Strengths and limitations of the evidence
The available evidence on using the eazyplex SuperBug kits is currently limited to diagnostic performance studies. These studies did not evaluate diagnostic performance in a clinical setting, nor did they compare performance with an appropriate reference standard used in healthcare practice (microbiological culture). No studies were identified that reported clinical or healthcare-related outcomes.
Three studies used clinical bacterial isolates and 1 study used urine samples, which is not representative of current clinical practice that uses rectal or stool samples to detect carbapenemase-producing organisms (CPOs). The diagnostic performance results may therefore not be generalisable.
One specialist commentator highlighted that all of the studies assessed samples with a relatively high inoculum of bacteria. This raises questions about the assay's sensitivity when low inocula are present and when it is more difficult to concentrate the inoculum of CPOs from faecal material. They considered that for successful screening of rectal swabs, clinicians will need to be confident that low inocula can be detected and that faecal material is not interfering with assay performance.
Table 3 Summary of evidence
Study size, design and location |
Intervention and comparators |
Outcomes |
Strengths and limitations |
n=450 clinical isolates from various bacterial species Comparative diagnostic performance study UK |
The eazyplex SuperBug complete A kit, Xpert Carba-R and Check-Direct CPE (on 2 different platforms). These were compared with a reference standard using PCR assays and a commercial microarray (Check-MDR CT102). |
The overall test sensitivity and specificity were 95.5% and 100% respectively. The eazyplex SuperBug A was unable to detect 18% (18/102) OXA-48 variant carbapenemase genes. A modified eazyplex SuperBug complete B kit was later provided and correctly identified the 18 OXA-181 producers. |
A large panel of bacterial isolates were used, with carbapenemase-resistance mechanisms defined through appropriate methods. The distribution of the carbapenemases seen in this study did not mimic the natural distribution of carbapenemases because of the selection of isolates for carbapenemase diversity.
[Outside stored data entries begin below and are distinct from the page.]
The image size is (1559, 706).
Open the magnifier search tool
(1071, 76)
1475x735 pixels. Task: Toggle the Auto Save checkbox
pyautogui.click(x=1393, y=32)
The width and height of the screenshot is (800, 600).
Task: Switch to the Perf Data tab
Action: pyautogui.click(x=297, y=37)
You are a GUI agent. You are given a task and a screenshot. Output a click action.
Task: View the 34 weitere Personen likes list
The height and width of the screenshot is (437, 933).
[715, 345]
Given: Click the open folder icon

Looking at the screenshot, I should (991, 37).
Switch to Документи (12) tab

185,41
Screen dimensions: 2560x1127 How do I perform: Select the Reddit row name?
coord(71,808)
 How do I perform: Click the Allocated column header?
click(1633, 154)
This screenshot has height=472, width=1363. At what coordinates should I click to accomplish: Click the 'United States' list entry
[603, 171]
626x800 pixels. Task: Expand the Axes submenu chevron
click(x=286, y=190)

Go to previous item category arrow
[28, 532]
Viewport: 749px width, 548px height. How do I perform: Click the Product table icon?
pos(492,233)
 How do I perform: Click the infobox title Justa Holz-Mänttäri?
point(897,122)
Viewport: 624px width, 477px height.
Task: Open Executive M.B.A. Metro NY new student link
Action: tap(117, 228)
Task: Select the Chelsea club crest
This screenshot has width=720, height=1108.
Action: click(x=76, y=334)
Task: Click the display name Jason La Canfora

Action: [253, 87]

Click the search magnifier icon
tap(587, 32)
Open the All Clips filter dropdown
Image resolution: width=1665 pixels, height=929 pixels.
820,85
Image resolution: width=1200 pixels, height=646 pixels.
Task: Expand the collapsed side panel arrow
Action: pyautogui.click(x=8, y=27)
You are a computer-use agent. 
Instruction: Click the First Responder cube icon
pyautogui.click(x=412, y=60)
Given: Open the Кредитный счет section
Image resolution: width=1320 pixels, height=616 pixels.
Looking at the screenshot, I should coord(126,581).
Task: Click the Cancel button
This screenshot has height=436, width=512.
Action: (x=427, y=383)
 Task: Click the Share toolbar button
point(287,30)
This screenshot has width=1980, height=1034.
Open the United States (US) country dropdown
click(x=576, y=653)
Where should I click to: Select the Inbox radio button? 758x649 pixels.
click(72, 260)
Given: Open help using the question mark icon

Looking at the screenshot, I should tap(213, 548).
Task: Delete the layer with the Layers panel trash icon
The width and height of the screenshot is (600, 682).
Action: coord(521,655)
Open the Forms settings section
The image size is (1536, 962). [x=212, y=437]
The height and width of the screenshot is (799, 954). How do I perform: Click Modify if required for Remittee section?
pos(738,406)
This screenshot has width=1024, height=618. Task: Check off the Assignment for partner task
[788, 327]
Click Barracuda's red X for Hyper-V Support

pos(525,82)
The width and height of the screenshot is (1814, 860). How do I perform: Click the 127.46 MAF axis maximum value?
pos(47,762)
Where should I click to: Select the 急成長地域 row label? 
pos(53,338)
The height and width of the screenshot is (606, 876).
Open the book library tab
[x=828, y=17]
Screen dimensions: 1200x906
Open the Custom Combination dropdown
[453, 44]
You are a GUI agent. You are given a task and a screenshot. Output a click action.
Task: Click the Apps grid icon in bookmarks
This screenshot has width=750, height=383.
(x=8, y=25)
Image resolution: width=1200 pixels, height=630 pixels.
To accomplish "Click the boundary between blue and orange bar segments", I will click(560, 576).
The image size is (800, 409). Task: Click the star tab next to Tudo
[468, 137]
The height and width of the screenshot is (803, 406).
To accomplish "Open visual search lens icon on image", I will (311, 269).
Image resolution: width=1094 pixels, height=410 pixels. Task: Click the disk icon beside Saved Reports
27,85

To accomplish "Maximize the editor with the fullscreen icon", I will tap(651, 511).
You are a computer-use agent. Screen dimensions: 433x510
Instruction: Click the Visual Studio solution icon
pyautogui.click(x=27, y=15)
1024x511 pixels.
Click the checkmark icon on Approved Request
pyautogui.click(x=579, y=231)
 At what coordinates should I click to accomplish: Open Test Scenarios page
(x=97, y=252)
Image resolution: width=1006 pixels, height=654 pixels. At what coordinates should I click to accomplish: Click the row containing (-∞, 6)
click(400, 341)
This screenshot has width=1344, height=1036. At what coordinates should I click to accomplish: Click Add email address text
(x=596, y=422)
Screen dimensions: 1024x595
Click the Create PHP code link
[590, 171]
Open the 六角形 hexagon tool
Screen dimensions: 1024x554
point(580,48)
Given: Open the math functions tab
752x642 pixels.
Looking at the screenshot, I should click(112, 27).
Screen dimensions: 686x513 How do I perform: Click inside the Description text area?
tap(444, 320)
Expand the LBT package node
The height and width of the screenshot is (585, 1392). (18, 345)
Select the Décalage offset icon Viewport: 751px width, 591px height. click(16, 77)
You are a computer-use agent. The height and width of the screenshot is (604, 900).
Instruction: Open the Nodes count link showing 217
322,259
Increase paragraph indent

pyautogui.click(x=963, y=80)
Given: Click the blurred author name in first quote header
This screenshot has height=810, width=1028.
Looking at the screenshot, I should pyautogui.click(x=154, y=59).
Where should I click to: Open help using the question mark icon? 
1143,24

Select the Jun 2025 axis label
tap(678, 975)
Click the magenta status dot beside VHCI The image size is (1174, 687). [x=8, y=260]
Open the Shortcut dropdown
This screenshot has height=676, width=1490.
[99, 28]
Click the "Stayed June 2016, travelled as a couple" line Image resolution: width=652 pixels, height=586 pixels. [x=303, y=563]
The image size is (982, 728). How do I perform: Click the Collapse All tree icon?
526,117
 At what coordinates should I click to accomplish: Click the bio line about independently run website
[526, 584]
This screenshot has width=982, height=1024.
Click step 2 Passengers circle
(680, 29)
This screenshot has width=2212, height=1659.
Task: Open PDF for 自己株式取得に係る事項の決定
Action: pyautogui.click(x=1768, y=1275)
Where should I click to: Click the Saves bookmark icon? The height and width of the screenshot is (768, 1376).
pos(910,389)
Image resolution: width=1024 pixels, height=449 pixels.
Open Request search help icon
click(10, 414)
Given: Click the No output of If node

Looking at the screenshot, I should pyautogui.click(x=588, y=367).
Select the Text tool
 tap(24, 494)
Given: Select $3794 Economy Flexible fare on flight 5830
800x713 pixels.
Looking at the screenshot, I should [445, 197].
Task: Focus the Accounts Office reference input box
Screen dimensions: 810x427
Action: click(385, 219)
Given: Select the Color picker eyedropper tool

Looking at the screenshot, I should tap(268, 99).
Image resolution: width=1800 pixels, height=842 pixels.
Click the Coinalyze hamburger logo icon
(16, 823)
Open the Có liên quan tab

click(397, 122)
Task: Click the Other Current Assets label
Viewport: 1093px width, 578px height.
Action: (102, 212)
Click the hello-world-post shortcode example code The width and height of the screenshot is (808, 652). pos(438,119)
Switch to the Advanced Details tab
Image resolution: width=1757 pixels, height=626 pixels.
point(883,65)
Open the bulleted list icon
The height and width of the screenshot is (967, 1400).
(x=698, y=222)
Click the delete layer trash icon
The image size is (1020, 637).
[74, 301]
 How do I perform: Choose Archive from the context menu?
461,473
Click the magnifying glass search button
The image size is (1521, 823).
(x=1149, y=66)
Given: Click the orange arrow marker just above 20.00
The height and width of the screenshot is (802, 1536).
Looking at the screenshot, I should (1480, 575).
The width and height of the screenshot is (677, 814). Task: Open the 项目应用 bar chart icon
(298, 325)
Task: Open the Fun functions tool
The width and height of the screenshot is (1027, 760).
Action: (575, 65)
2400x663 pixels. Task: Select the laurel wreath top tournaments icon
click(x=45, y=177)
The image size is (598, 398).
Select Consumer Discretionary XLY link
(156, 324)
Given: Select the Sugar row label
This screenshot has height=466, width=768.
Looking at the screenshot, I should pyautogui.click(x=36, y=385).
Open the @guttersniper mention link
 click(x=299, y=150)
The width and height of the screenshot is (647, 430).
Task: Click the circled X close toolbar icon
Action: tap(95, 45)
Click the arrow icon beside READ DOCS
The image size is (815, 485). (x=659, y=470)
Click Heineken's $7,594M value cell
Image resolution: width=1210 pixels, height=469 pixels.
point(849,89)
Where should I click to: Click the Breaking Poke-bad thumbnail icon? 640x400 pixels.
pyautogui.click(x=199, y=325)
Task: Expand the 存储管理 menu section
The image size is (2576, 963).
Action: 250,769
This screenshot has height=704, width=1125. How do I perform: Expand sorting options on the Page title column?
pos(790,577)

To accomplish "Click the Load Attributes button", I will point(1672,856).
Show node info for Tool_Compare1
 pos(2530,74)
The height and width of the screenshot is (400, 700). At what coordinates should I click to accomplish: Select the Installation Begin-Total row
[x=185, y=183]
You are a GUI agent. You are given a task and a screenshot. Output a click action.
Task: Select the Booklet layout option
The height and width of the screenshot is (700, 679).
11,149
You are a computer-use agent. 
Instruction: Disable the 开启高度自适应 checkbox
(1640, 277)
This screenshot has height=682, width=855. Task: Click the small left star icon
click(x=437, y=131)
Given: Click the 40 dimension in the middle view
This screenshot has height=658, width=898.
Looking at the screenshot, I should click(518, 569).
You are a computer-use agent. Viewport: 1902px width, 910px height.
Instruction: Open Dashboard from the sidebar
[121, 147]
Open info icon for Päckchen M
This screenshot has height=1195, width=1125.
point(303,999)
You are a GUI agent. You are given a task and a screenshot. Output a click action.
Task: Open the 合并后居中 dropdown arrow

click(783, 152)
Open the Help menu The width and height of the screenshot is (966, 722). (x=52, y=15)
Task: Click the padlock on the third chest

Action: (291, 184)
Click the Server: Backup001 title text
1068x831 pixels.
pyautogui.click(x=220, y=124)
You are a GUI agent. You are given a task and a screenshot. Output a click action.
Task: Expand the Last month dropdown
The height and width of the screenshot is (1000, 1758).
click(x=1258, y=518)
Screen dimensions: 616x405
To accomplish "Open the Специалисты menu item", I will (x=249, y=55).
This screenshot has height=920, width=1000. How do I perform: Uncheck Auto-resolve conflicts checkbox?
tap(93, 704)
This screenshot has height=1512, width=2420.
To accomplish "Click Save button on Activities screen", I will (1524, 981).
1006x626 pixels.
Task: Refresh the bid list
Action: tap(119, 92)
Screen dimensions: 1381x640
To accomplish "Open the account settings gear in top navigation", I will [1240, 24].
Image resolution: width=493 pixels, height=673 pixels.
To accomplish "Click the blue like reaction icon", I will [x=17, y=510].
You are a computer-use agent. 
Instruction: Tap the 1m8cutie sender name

No results other than the OXA-181 were reported for the eazyplex SuperBug complete B kit. |
n=82 clinical isolates from Acinetobacter species Diagnostic performance study Spain |
The eazyplex SuperBug complete A kit (not explicitly stated but identified based on the range of carbapenemase genes). The presence of genes encoding carbapenemases was confirmed by PCR and DNA sequencing. |
The presence or absence of carbapenem-hydrolysing enzymes was correctly determined for all isolates except IMP2 and OXA-51, which are not detected by the eazyplex SuperBug complete A test. Unspecific DNA amplification was seen for 5 samples in the KPC, OXA-58 and OXA-40 reaction tubes, which accounted for false-positive results. |
The study was limited to only Acinetobacter baumannii strains of bacteria. No sensitivity or specificity results were reported. |
Garcia-Fernandez et al. (2015) N=94 genotypically characterised carbapenemase-producing strains and 45 clinical isolates Diagnostic performance study Spain (2 centres) |
The eazyplex SuperBug CRE kit with the GENIE II platform. Conventional PCR assays and sequencing were used to characterise carbapenemase genes in the carbapenemase-producing strains. Identification of the carbapenemases in the clinical isolates was done by minimum inhibitory concentration profiles and the modified Hodge test. Double-disc synergy tests were done for ESBL identification. |
There was 100% agreement between the eazyplex SuperBug CRE system results and the PCR and sequencing results. For the contemporary isolates, 100% concordant results were found between the inferred phenotype and the eazyplex SuperBug CRE system results. Cycle threshold values for the genes detected ranged from 3 minutes 45 seconds to 9 minutes 45 seconds. |
A range of different micro-organisms was identified from both the carbapenemase-producing strains and the contemporary clinical isolates. There were no clinical isolates expressing more than 1 carbapenemase simultaneously. However, co-expressions of ESBLs and carbapenemases were identified. The study was done in Spain and so the distribution of the carbapenemases seen in this study may not mimic the distribution of carbapenemases in the UK. |
n=50 urine samples (including 35 corresponding bacterial isolates) Proof-of-concept study Switzerland |
The eazyplex SuperBug CRE kit with the GENIE II platform. Phenotypic confirmation of ESBL production on culture isolates was done with Etest ESBL and AmpC strips (bioMerieux). |
The eazyplex test correctly identified CTX-M-1- and CTX-M-9-group-encoding genes in all 30 urine samples with confirmed ESBL production (sensitivity 100%). One out of 48 urine samples tested had a false-positive result (specificity 97.9%). Two urine samples gave invalid results because of multiple unspecific fluorescent signals. The analytical sensitivity for testing with the newly developed urine protocol was between 102 and 103 CFU/ml. |
The study only investigated the detection of ESBL-encoding genes. Results for the identification of carbapenemase-encoding genes and of co-expression with ESBL-encoding genes were tabulated but not discussed. No sensitivity or specificity values were reported for these. |
Abbreviations: CFU, colony forming units; ESBL, extended-spectrum spectrum beta-lactamases; PCR, polymerase chain reaction. |